Revisi mendadak keputusan mutasi menunjukkan dua hal: ada tekanan politik sangat kuat, atau Panglima sendiri menyadari bahwa ia hampir terjebak dalam blunder sejarah. Bahkan, Prabowo — mantan Menteri Pertahanan era Jokowi dan kini presiden — dikabarkan marah besar atas keputusan Panglima, hingga buru-buru harus dikoreksi esok hari.
Kasus kudeta atau kooptasi sunyi atas jabatan penting itu memberi pelajaran dan momentum penting bagi Prabowo. Tak mengherankan bila dalam waktu dekat, seperti dikatakan seorang netizen, “kaki-kaki Mulyono akan dipretelin”: Panglima TNI, Kapolri, atau siapa saja yang jadi sisa-sisa era yang mestinya sudah tutup buku.
Apa yang bisa disimpulkan dari semua ini? Bahwa militer kita masih mudah dikooptasi rasa pribadi. Bahwa jabatan-jabatan strategis masih bisa dimainkan seperti pion dalam catur. Bahwa seorang perwira tinggi bisa “dipinggirkan” hanya karena ayahnya terlalu jujur dan terlalu tua untuk takut.

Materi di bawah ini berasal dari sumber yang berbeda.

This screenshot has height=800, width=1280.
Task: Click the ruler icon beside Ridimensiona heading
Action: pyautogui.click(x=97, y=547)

Ini bukan hanya pengkhianatan terhadap semangat reformasi TNI, tapi juga pengabaian terang-terangan terhadap prinsip meritokrasi. Seandainya Letjen Kunto benar-benar dicopot karena performa buruk, itu wajar. Tapi jika karena “dosa turunan”, ini bukan militer, ini sinetron kolosal. Semua tahu, dia baru dua bulanan menjabat, bahkan belum sempat bekerja apa-apa.
Di zaman Soeharto, militer ibarat anjing penjaga kekuasaan. Setelah Reformasi, kita berharap anjing itu pensiun dan berganti menjadi anjing penjaga konstitusi. Tapi hari ini, anjing itu tampaknya kembali menggonggong atas perintah tuan lama — yang kini tak lagi di Istana, tapi masih ingin mengatur istana.

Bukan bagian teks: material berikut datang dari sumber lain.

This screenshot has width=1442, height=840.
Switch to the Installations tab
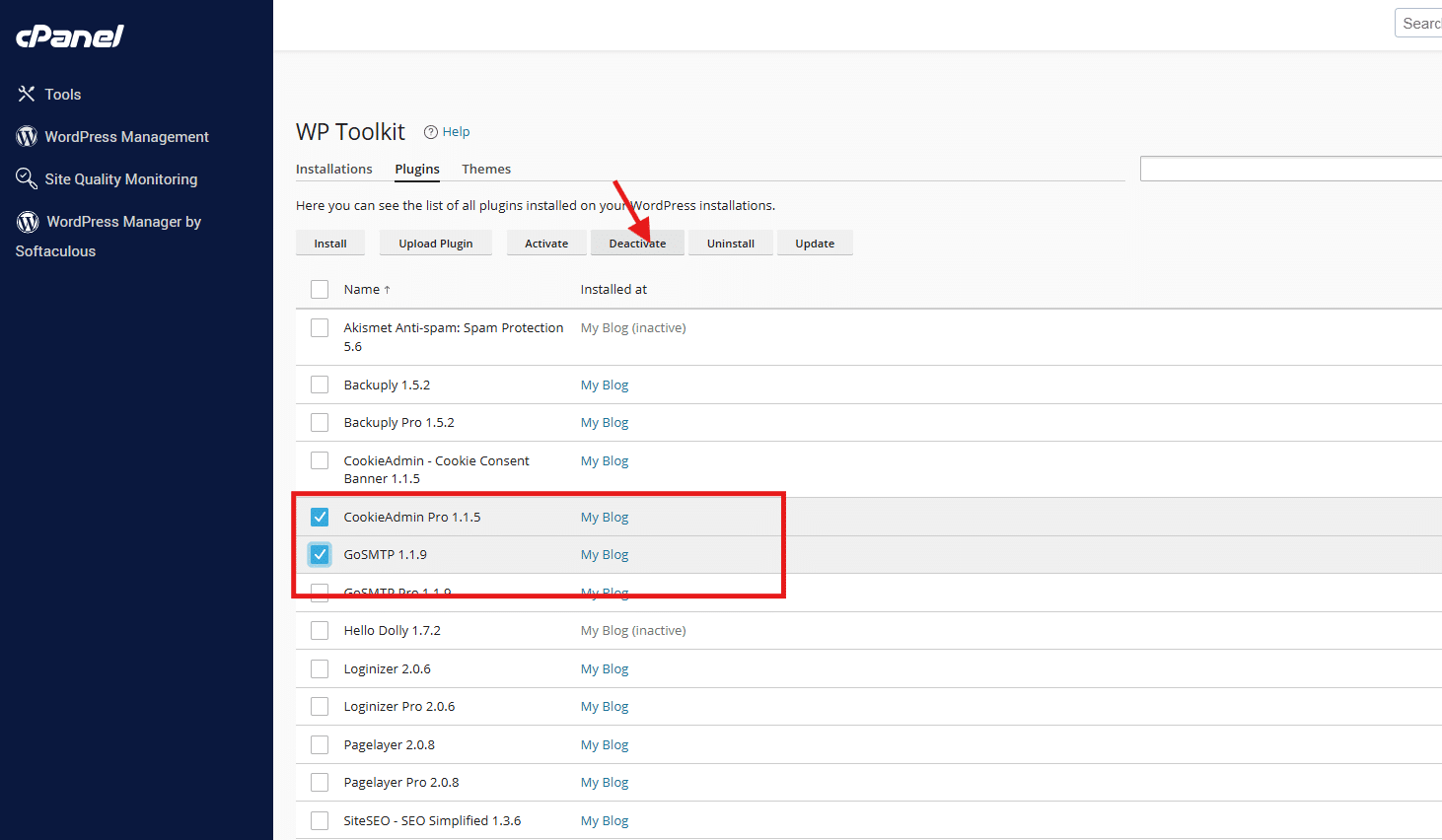(333, 169)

Mungkin sudah waktunya kita buka kembali buku-buku Huntington dan Salim Said, lalu mengajar ulang pelajaran dasar kepada para jenderal dan sipil yang mengintervensi: bahwa dalam republik, loyalitas bukan kepada personalitas, tapi kepada hukum dan rakyat. Dan lebih penting lagi, tetap menjaga akal sehat.
Dan buat para perwira: kalau hanya bisa setia pada yang pernah menggaji kalian, ingatlah: negara juga menggaji kalian — dengan pajak yang kami bayar dari keringat dan peluh berbau menyengat.